Education plays a crucial role in shaping the future of the environmental, social, political, economic, cultural landscape, by enabling students to become a part of the conversation. Through our work and support, we encourage and inspire the next generation to become a part of the solution.
Here are some examples of our education resources.
3D Printing the Weather Project
This engaging project, developed in collaboration with the Royal Meteorological Society, has been designed for ages 11 – 16 in geography and PSHE. The project uses data on average monthly temperature dating back from January 1659 to December 2018. Using the project resources and the Central England Temperature data, students make tactile, engaging 3D printed models of the data. The models in turn can be used to look at past weather and climate, and at how the climate of the UK has been changing over time.
The purpose of the project is to help students understand and explore the weather, climate, extreme weather and climate change in a visual way. This in turn encourages discussion and debate and empowers children to be a part of the solution.
How Sustainable is PLA? Resource
While 3D printing is fundamentally more sustainable than traditional subtractive manufacturing techniques, the use of plastic has the potential to exacerbate plastic pollution due to waste, support and failed prints. This resource, produced by our partners Filamentive, explored the credibility of four key environmental benefit claims surrounding PLA 3D printing filament.
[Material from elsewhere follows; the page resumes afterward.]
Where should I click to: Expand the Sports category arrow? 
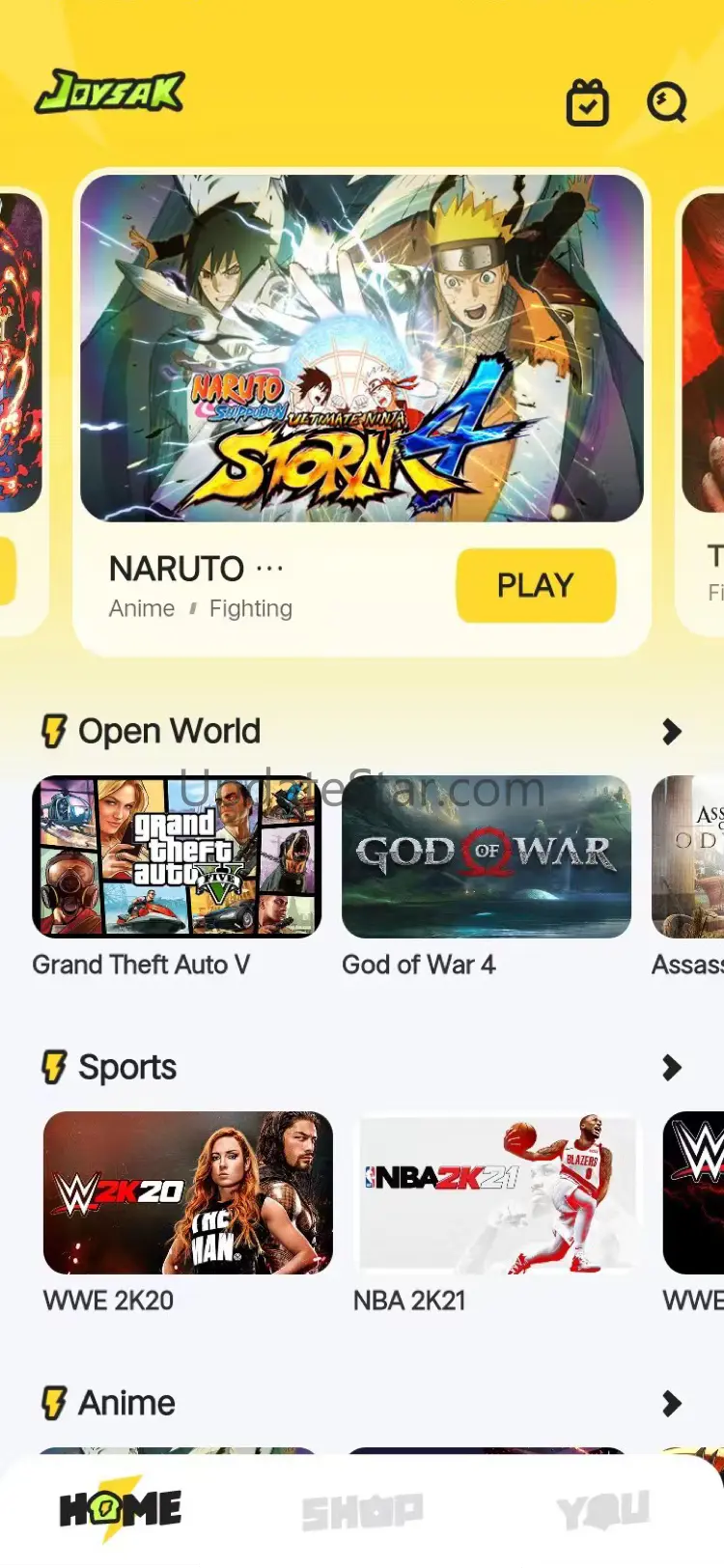[672, 1068]
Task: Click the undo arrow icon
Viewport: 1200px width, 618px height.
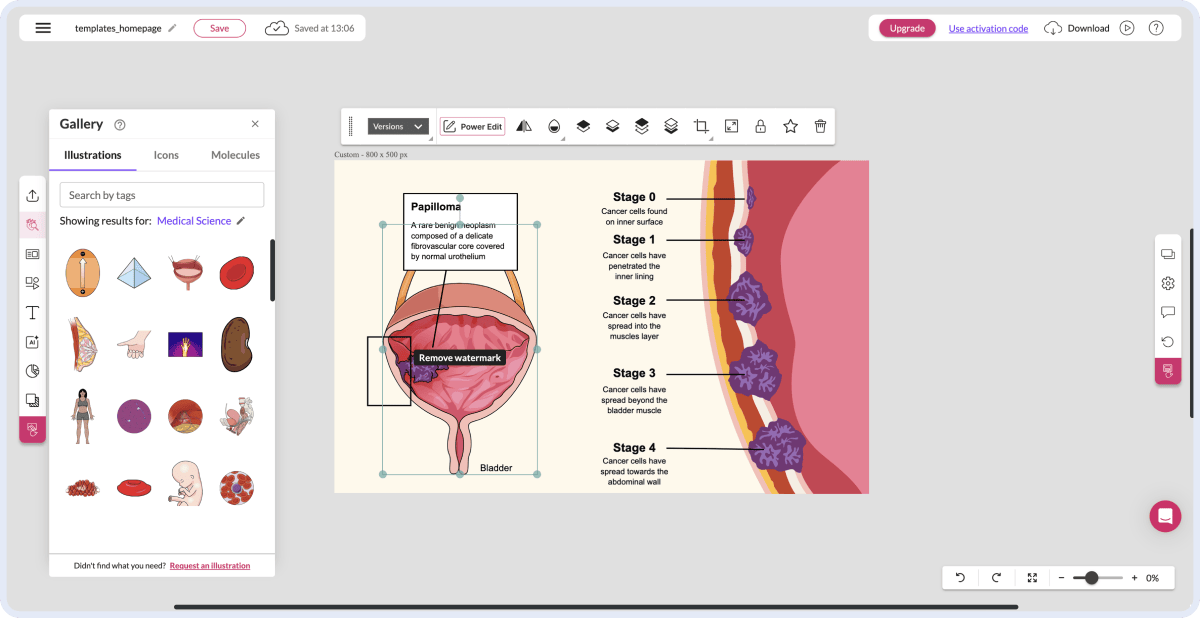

With our aim to make cutting-edge technologies accessible to all, we partnered with The Rapid Foundation, whose goal is to use open-source technologies to solve problems and achieve UN sustainability goals. By equipping the Watamu Marine Association community with 3D Printing facilities and 3D skills, we have provided them with the ability to produce their own filaments from recycled marine waste. Opening up endless possibilities for locals to learn, profit and grow together.
Another outreach project supported by our community was the development and 3D printing of a “Mini Secchi” device. As part of an international scientific collaboration, REVIVAL with Plymouth Marine Laboratory, this 3D Printed device has enabled scientists to study and address water quality in a highly polluted lake. Tom Brewin CREATE Education Ambassador and Hub leader at Chatham & Clarendon Grammar School 3D printed and assembled 100 of these devices, which were sent to Kerala India, where they have been used to create marine optical data sets.
By supporting our education community in their endeavours by providing free 3D printer loans, materials, advice and expertise, we are able to further expand our efforts in developing awareness of sustainability and environmental issues. This includes key areas such as product design and fashion, inspiring the next generation of innovators and problem solvers.
One CREATE Education Ambassador, Handy Dan, has developed an innovative way to re-purpose 3D printing waste materials, preventing them from being sent to landfill, turning them into beautifully crafted and useful household objects.
Student CREATE Education Ambassador Jack Cockle set out to design a sustainable orthopaedic cast, with the aim to reduce inevitable waste generated, due to their single-use nature.
3D printing has also enabled Student CREATE Education Ambassador James to create fashion items that are entirely zero waste, something which is relatively unheard of in the fashion industry.